As Samsung’s latest smartphone, the Galaxy S3, goes on sale it appears to have a clear run in the marketplace with little competition. Will it manage to establish the S3 as the leading smartphone of 2012? Looking around at the current competition it has the opportunity to become the de facto standard. But I get the feeling that Apple are waiting for Samsung to play all their cards before they trump the South Korean company with the next iPhone.
Apple and their market standing have nothing to fear from the S3.
The modern smartphone is based around a very large slab of a touch-screen, and that doesn’t leave a huge amount of space for interesting design, but it can be done. Nokia has won a lot of praise for the Lumia 800 design, and Apple’s credibility here is unsurpassed.
On the other hand, everyone joked that the Galaxy S3′s design appeared to be coordinated by lawyers tasked to ensure there was no way anyone could argue the S3 looked like an iPhone. The lack of wonder and smart styling in the S3 is probably one of the more interesting points of discussion around this smartphone.
While Samsung made a point of highlighting the screen size at the launch of the S3 as tech writers poured over the specifications on the press release, the numbers seemed rather spookily familiar, especially if you’ve already taken some time to look at the HTC One X. The high-end Android devices use roughly the same high-spec chipsets, and the numbers game is now about making sure a manufacturer has parity with another, rather than pulling out a big number and using it as the advertising hook.
Apple has traditionally never made a huge amount of noise over specs (and to a certain extend Microsoft have also diminished this strategy with the baseline Windows Phone spec). Both of these companies are in a better place now that specifications are being pushed out of marketing. Samsung has started that transition with their “designed for humans” marketing, but has some catching up to do.
Apple has one just one smartphone, which is the iPhone.
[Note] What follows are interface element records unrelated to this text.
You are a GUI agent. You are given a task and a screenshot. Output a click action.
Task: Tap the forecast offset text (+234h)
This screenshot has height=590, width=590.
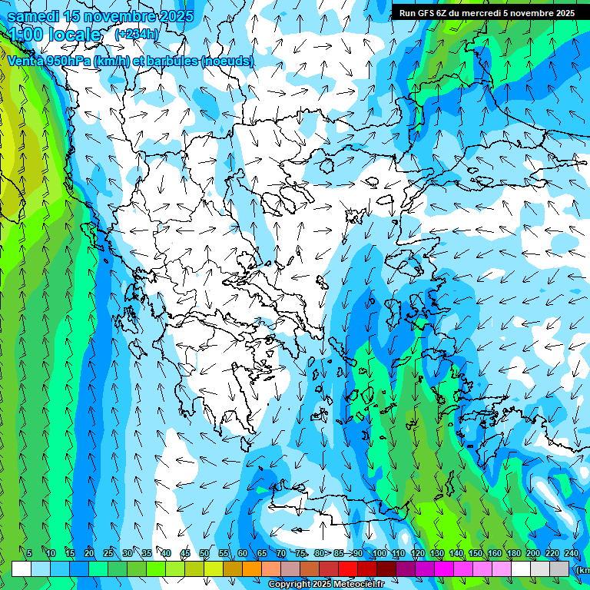(x=138, y=34)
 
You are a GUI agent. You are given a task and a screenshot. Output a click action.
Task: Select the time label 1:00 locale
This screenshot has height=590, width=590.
(x=55, y=35)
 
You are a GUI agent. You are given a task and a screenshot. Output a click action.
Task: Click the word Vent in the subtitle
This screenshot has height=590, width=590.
(x=21, y=61)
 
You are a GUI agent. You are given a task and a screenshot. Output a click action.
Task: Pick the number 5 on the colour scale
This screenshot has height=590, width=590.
(x=29, y=553)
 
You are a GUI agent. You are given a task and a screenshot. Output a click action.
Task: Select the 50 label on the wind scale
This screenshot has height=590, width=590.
(x=204, y=553)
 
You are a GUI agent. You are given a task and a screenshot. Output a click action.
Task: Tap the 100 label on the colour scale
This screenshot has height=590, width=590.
(x=379, y=553)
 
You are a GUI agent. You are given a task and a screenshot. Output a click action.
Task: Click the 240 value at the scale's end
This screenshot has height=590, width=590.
(x=572, y=553)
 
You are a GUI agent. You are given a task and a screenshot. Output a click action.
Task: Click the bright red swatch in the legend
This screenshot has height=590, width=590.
(x=348, y=568)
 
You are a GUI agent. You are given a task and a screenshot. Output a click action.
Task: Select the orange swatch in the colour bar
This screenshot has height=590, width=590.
(x=252, y=568)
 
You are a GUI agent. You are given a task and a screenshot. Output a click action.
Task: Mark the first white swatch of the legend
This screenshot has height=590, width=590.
(x=22, y=568)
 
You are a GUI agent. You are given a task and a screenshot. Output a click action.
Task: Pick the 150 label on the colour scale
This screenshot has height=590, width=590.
(x=476, y=553)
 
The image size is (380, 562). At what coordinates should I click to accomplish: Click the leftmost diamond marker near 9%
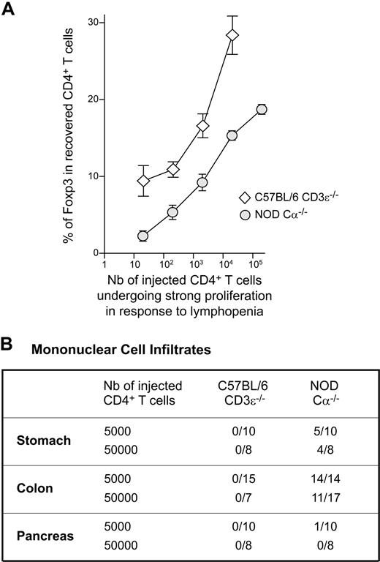[x=143, y=181]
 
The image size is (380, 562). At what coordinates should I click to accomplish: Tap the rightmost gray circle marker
[x=261, y=109]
Samsung has a wide range of Galaxy devices to make sure they have a device available at every price point, but it dilutes their power with such a wide range. but the issue isn’t the reliance on Android, it’s the reliance on other Operating Systems.
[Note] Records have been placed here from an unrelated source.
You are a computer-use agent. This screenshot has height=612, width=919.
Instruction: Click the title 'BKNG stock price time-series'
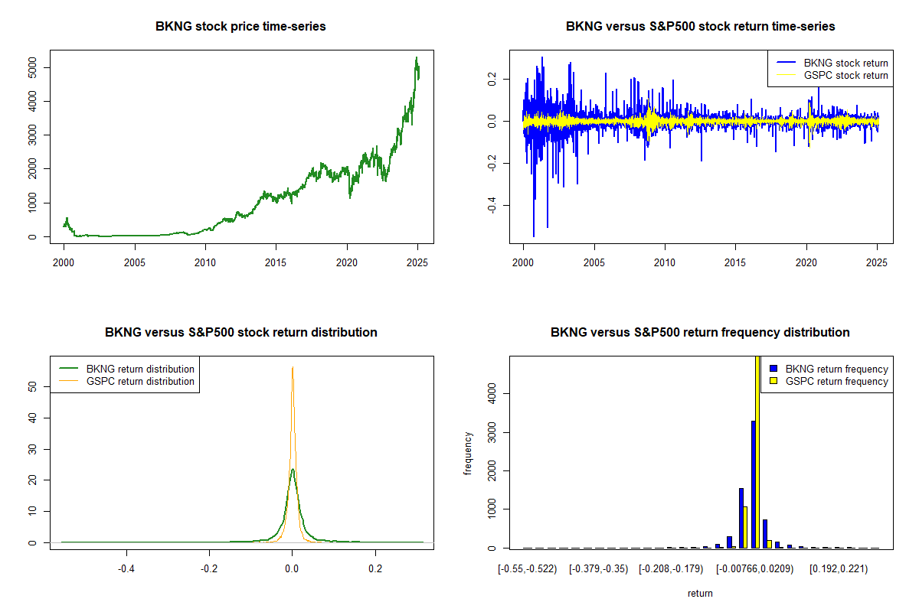(x=240, y=27)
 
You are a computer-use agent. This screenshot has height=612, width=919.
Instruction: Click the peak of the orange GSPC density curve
(x=293, y=367)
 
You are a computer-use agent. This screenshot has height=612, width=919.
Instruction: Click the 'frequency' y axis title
(x=468, y=453)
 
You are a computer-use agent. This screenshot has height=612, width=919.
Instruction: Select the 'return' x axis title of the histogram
(x=700, y=593)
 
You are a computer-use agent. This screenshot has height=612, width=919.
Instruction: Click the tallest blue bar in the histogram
(x=753, y=483)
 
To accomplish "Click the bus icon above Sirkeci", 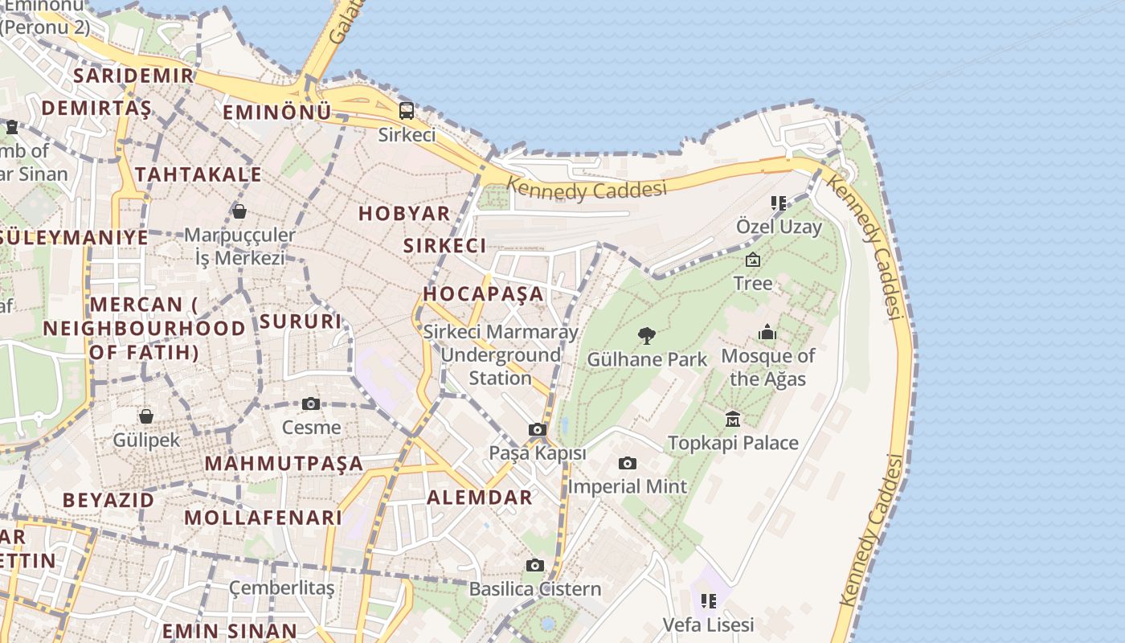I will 407,111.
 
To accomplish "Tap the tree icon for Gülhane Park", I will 647,336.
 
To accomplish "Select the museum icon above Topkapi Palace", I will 733,419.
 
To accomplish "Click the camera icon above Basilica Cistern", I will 535,565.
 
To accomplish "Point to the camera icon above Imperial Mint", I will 628,463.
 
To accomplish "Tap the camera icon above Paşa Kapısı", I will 538,430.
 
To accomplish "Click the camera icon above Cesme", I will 311,403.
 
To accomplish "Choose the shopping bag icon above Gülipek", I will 146,416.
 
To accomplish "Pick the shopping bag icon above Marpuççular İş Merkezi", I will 239,211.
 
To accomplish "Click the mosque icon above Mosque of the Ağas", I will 767,332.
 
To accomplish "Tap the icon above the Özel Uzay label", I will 778,203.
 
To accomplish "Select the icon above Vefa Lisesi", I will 708,600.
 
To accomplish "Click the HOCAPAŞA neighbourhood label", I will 484,294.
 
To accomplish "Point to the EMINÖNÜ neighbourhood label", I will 276,113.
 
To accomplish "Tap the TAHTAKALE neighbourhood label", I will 198,174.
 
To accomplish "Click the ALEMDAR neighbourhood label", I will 480,498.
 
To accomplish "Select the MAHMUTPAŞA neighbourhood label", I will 284,464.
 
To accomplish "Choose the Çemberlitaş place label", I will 282,588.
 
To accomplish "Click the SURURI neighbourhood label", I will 301,322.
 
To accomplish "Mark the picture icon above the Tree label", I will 753,260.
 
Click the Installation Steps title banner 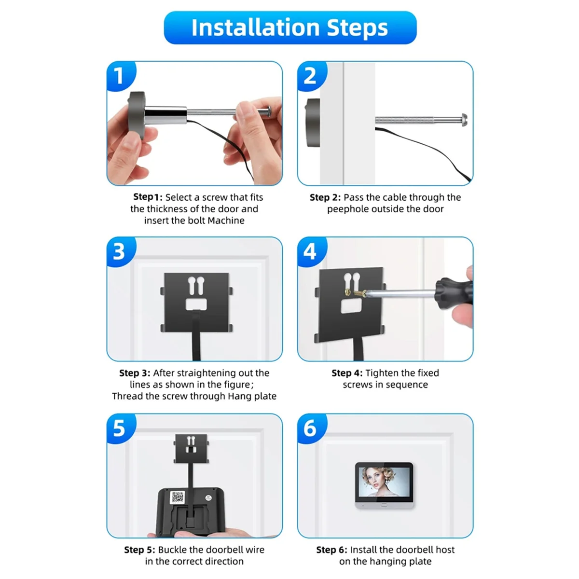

Samsung has Android on the go, but also has Windows Phone. And the in-house Bada operating system. No matter how each department approaches their handsets, Samsung as a whole does not focus on a single smartphone operating system. Apple’s ability to focus on one OS product allows a much clearer story to be told to the public, and the best use of limited engineering resources.
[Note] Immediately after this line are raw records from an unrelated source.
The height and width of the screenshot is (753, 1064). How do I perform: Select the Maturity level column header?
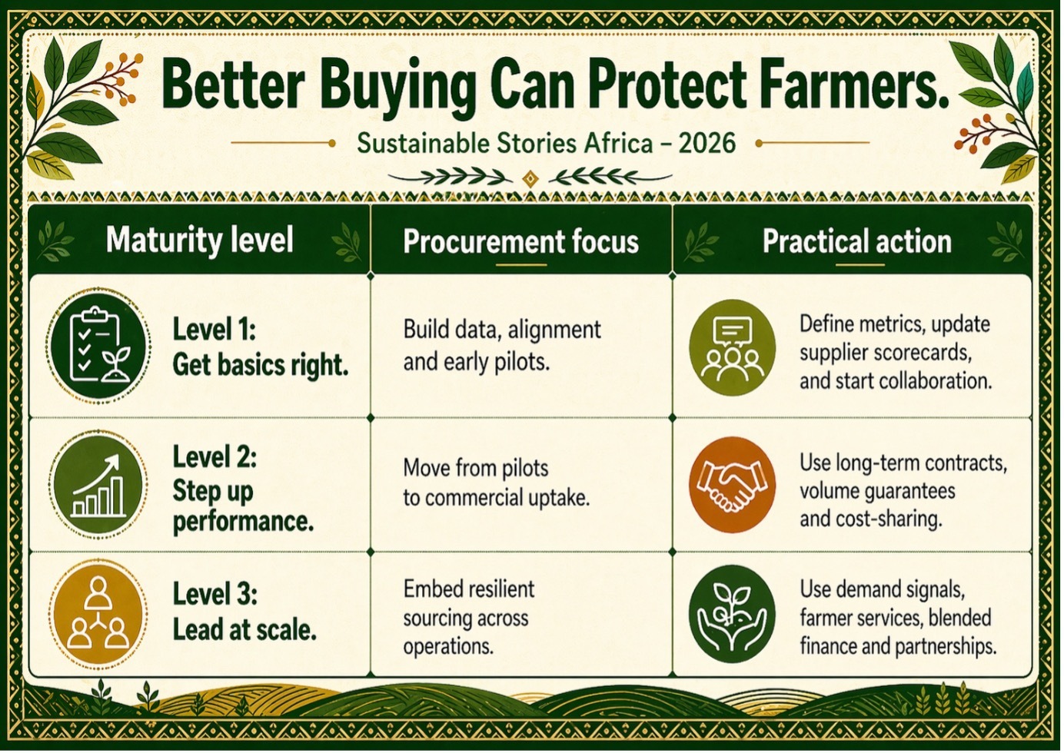(200, 240)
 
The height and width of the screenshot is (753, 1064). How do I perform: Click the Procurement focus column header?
(520, 241)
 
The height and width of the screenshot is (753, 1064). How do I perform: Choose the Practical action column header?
(856, 241)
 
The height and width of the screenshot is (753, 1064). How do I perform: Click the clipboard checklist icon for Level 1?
(98, 345)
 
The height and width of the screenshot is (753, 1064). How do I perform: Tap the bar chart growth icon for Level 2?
(98, 485)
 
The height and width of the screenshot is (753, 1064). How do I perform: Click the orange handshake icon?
(732, 485)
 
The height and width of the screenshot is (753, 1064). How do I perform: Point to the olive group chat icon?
(732, 347)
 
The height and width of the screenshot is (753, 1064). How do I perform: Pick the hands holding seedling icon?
(732, 614)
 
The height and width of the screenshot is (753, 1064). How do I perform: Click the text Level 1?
(214, 329)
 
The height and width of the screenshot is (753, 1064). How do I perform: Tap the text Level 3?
(214, 594)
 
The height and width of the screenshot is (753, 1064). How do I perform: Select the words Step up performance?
(243, 506)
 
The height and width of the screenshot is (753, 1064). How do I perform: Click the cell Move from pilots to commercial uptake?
(497, 483)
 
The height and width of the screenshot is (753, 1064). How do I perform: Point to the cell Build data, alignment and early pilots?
(502, 346)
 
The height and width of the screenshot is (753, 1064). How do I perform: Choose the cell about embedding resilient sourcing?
(469, 618)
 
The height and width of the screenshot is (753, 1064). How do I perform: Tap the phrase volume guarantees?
(877, 491)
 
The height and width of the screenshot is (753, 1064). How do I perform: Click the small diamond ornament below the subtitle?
(530, 179)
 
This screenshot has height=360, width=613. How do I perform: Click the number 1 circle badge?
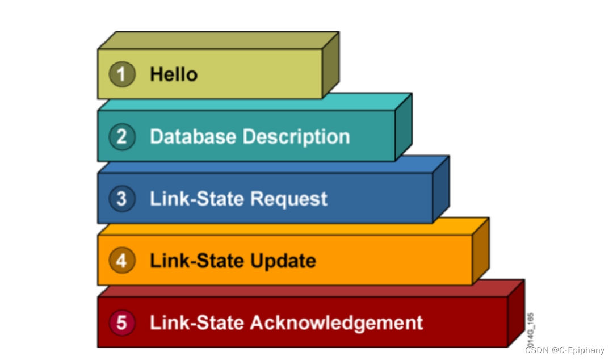coord(122,74)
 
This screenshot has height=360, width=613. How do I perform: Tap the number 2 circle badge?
coord(122,137)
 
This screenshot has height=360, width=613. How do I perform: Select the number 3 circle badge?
coord(122,199)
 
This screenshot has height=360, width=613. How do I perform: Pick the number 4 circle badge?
coord(122,261)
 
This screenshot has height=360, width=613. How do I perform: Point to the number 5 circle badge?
coord(122,323)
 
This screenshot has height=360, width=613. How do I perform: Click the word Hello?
coord(174,74)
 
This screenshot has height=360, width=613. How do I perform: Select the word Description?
coord(296,137)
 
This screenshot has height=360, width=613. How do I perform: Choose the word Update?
coord(283,261)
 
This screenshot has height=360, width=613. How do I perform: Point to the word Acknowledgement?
coord(337,323)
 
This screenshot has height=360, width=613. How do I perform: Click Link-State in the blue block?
coord(197,199)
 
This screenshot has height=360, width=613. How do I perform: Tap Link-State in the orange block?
coord(197,261)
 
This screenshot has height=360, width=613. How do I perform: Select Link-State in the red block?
coord(197,323)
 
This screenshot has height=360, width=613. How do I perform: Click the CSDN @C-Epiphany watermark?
coord(564,350)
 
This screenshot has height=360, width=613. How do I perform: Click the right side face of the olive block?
coord(330,65)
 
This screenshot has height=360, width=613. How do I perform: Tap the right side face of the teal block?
coord(403,128)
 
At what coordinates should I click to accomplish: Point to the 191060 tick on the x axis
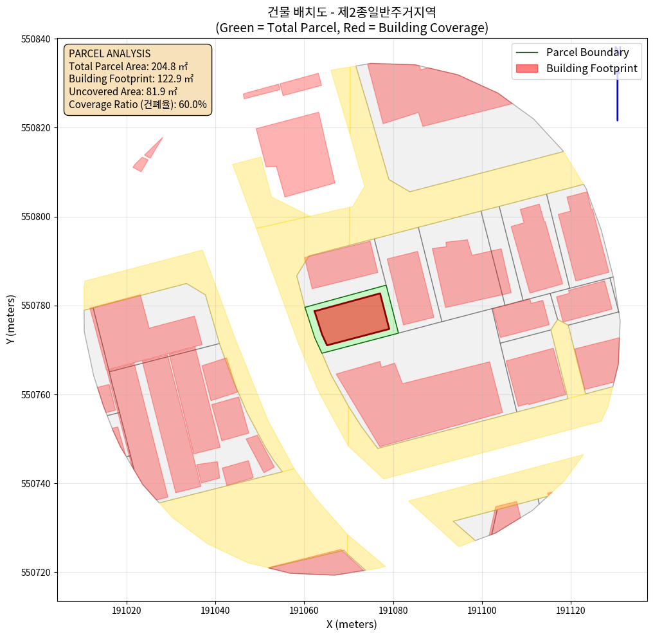pyautogui.click(x=303, y=601)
With the S3, Samsung now has a brand name (‘Galaxy’) that people recognise and some will make a point of asking for. It’s a very strong brand name in tech circles, but it’s not quite broken into the mainstream. Just because a piece of hardware has the ‘Galaxy’ label does not mean it will fly off the shelves, look at the ‘Galaxy Tab’ range.
Apple’s brand loyalty is unquestionably the best in the business (perhaps the best in any business). With any new product, Tim Cook and Apple will have a head start in terms of name recognition, a willingness of the public to look at what is on offer, and the media will give them a significant amount of coverage. Samsung is lacking that, and will always have to fight hard to be on the same footing as Apple.
No matter what, the iPhone 5 will be the next ‘best thing since sliced bread’ (even if it’s not named the iPhone 5). The guessing game on what it will feature has already started online, but the reaction when it launches is predictable.
It will do a few things better than the iPhone 4s and the current smartphones; there will be one key feature that will be blown out of all proportion as changing the way smartphones are seen (my guess is NFC technology, possibly with mobile transactions for all); and the mainstream press will hand Apple wall to wall coverage both on the day of the announcement and when it hits the stores.
Simply put, the iPhone 5 is going to be seen by the public as the better phone.